ネットワークをセットアップする。ここではlinear_layerという関数を作成する。ここでは、入力値であるxと重みwの積を計算し、bias_paramを加算する。timesは行列積を実行するCNTKの組み込み関数である。weight_param変数は(2, 2)の行列、bias_param変数は(1, 2)の行列なので、結果は(1, 2)の行列積となる。

# Define a dictionary to store the model parameters
mydict = {"w":None,"b":None} 

def linear_layer(input_var, output_dim):
    
    input_dim = input_var.shape[0]
    weight_param = C.parameter(shape=(input_dim, output_dim))
    bias_param = C.parameter(shape=(output_dim))
    
    mydict['w'], mydict['b'] = weight_param, bias_param

    return C.times(input_var, weight_param) + bias_param
output_dim = num_output_classes
z = linear_layer(feature, output_dim)

最後に出力値に対して、Softmax関数を適用して終了となる。さらに、誤差を計算するためにeval_errorを定義する。

classification_error(output_vector, target_vector) : 類似度を計算する。output_vectorの最大値が、target_vectorと一致しているかをチェックする。

print (C.classification_error([[1., 2., 3., 4.]], [[0., 0., 0., 1.]]).eval())
print (C.classification_error([[1., 2., 3., 4.]], [[0., 0., 1., 0.]]).eval())
print (C.classification_error([[1., 2., 3., 4.]], [[5., 0., 1., 0.]]).eval())
label = C.input_variable((num_output_classes), np.float32)
loss = C.cross_entropy_with_softmax(z, label)
eval_error = C.classification_error(z, label)

[[ 0.]]
[[ 1.]]
[[ 1.]]

トレーニングの構成

誤差を最小にするための手法として、Stochastic Gradient Descent(SGD)を利用する。SGDによる最適化は、予測値と誤差の値を計算して、次の重みの勾配を計算するというわけだ。

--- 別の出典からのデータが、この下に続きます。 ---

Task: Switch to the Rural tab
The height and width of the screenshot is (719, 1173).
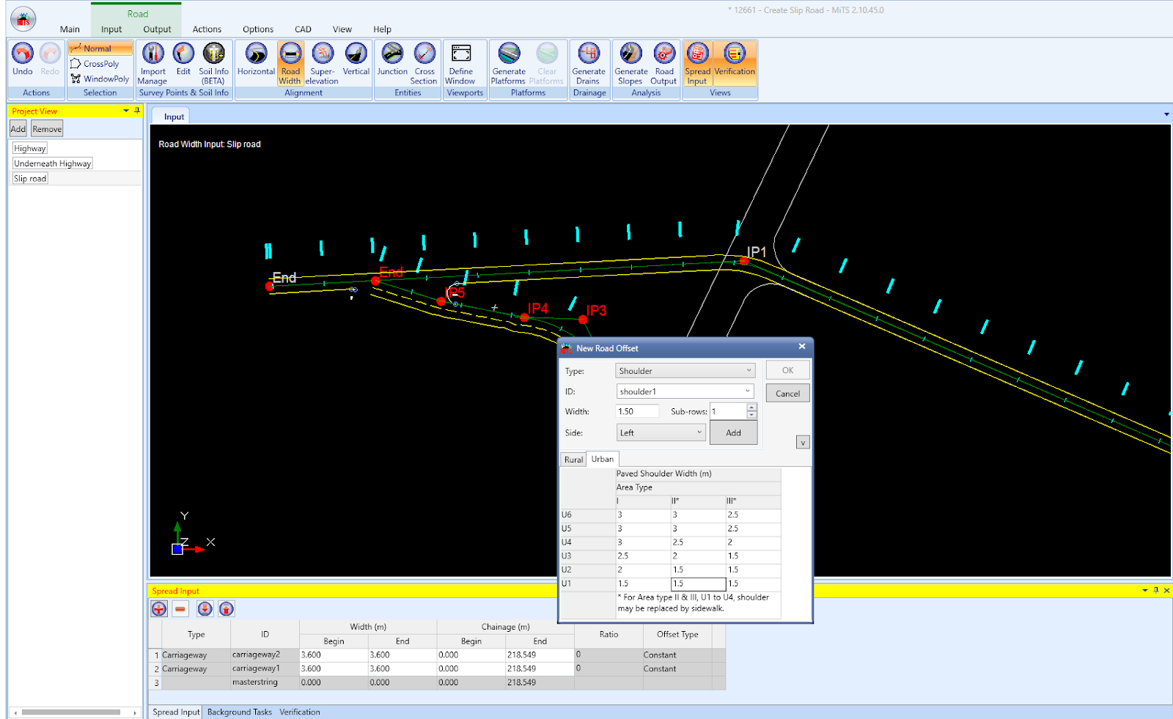Action: (573, 460)
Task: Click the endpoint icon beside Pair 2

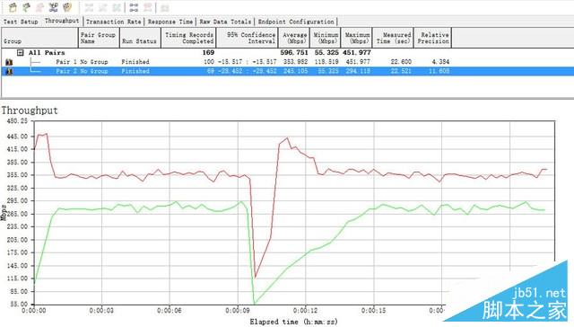Action: [x=9, y=71]
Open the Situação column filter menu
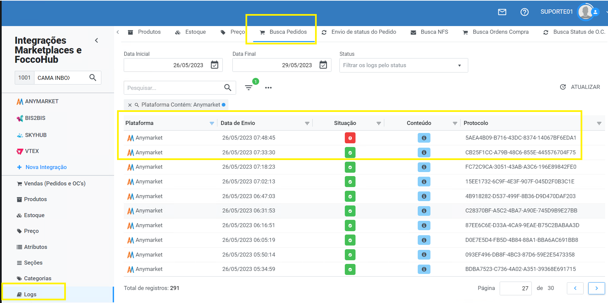Viewport: 608px width, 303px height. pos(379,123)
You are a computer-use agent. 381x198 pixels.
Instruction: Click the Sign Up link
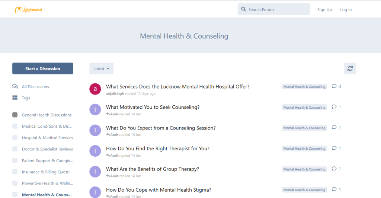324,10
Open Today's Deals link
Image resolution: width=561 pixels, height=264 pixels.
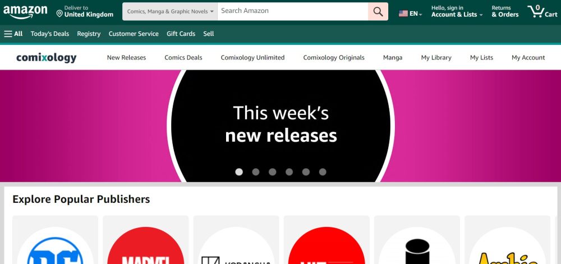[x=50, y=34]
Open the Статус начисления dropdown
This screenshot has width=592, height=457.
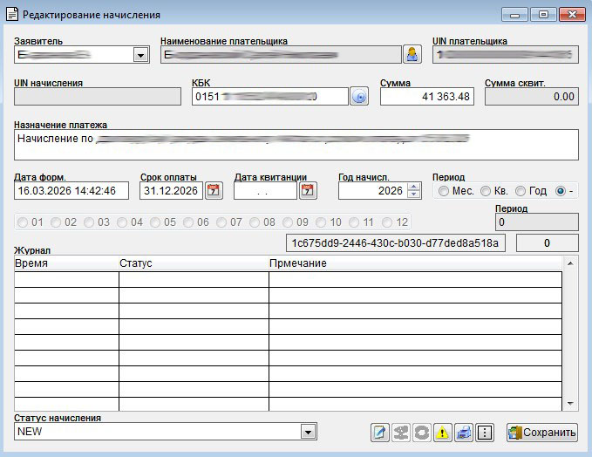tap(307, 432)
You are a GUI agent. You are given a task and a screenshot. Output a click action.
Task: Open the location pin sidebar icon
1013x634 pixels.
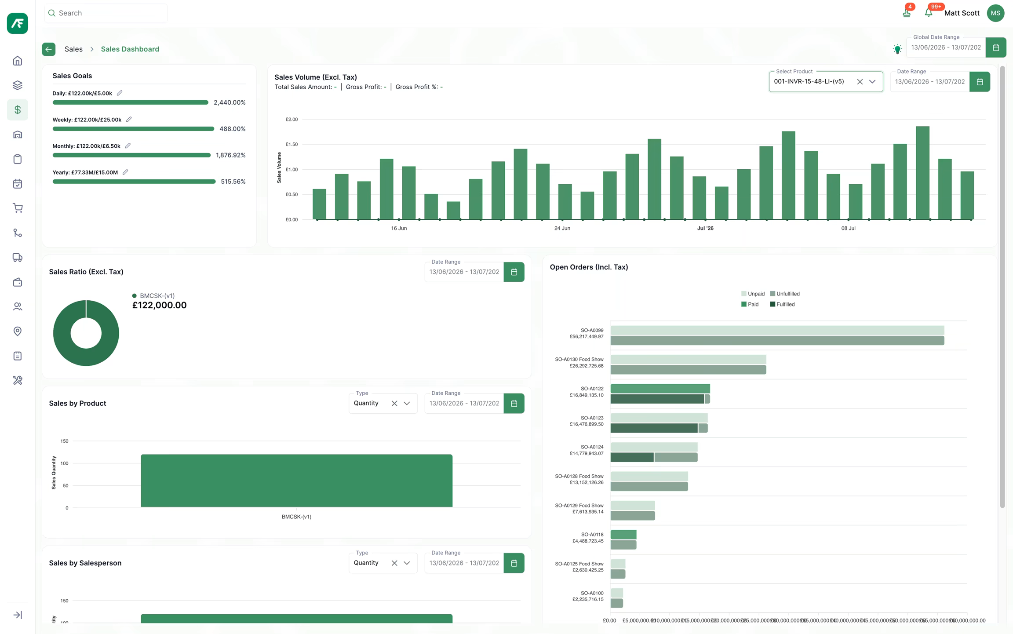(x=18, y=331)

# Instantiate the trainer object to drive the model training
learning_rate = 0.5
lr_schedule = C.learning_rate_schedule(learning_rate, C.UnitType.minibatch) 
learner = C.sgd(z.parameters, lr_schedule)
trainer = C.Trainer(z, (loss, eval_error), [learner])

さらに、いくつかトレーニングの進捗を確認するための関数群を用意しておく。

# Define a utility function to compute the moving average sum.
# A more efficient implementation is possible with np.cumsum() function
def moving_average(a, w=10):
    if len(a) < w: 
        return a[:]    
    return [val if idx < w else sum(a[(idx-w):idx])/w for idx, val in enumerate(a)]


# Defines a utility that prints the training progress
def print_training_progress(trainer, mb, frequency, verbose=1):
    training_loss, eval_error = "NA", "NA"

    if mb % frequency == 0:
        training_loss = trainer.previous_minibatch_loss_average
        eval_error = trainer.previous_minibatch_evaluation_average
        if verbose: 
            print ("Minibatch: {0}, Loss: {1:.4f}, Error: {2:.2f}".format(mb, training_loss, eval_error))
        
    return mb, training_loss, eval_error

トレーニングの実行

ここでは、25個のサンプルを一つのminibatch_sizeとしてトレーニングを実施し、20000個の値に対してトレーニングを実施する。ここで、もし10000個しかデータが存在しない場合、同一のトレーニングを2回実施する。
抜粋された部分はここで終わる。